[Stored data]
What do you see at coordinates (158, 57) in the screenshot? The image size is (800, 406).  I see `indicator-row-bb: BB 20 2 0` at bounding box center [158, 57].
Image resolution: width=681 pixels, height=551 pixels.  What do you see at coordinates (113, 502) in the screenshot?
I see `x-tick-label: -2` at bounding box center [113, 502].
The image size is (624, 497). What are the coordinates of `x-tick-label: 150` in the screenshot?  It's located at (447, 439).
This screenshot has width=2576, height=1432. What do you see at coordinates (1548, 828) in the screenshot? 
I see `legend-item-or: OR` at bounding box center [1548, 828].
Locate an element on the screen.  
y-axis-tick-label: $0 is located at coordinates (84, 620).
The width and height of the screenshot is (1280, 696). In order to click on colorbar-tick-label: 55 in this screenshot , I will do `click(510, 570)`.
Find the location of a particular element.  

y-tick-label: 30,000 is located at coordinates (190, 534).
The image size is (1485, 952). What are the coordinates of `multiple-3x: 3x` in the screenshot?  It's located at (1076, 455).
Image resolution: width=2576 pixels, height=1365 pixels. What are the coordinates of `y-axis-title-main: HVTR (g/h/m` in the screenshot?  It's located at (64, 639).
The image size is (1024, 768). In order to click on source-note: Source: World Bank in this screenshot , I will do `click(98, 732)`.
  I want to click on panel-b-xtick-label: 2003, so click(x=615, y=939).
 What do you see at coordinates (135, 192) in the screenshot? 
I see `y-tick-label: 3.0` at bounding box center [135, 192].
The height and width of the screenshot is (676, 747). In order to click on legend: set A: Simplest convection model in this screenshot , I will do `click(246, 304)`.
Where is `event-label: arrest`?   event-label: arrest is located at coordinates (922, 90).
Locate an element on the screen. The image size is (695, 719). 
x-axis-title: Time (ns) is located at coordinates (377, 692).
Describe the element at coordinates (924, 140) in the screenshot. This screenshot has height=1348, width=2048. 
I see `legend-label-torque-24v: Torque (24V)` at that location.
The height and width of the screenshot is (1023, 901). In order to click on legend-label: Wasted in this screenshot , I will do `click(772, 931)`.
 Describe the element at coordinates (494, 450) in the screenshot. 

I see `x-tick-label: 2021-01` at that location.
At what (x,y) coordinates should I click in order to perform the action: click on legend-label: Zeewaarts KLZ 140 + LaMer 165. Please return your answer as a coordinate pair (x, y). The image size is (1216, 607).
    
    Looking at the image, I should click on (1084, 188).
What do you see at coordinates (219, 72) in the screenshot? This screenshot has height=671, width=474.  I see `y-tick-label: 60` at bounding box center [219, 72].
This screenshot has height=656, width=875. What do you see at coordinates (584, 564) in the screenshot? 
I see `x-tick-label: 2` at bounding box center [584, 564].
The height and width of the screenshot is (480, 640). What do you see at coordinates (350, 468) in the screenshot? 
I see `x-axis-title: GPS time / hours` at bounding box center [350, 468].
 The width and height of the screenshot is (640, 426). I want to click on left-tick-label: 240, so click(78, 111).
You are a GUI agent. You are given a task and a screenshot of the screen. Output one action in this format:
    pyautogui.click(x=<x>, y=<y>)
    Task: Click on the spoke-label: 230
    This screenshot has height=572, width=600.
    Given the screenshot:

* **Task**
Show each line of the records that contains the word "resolution".

* **Response**
Image resolution: width=681 pixels, height=551 pixels.  What do you see at coordinates (113, 502) in the screenshot?
Image resolution: width=2576 pixels, height=1365 pixels. What are the coordinates of `y-axis-title-main: HVTR (g/h/m` in the screenshot?  It's located at (64, 639).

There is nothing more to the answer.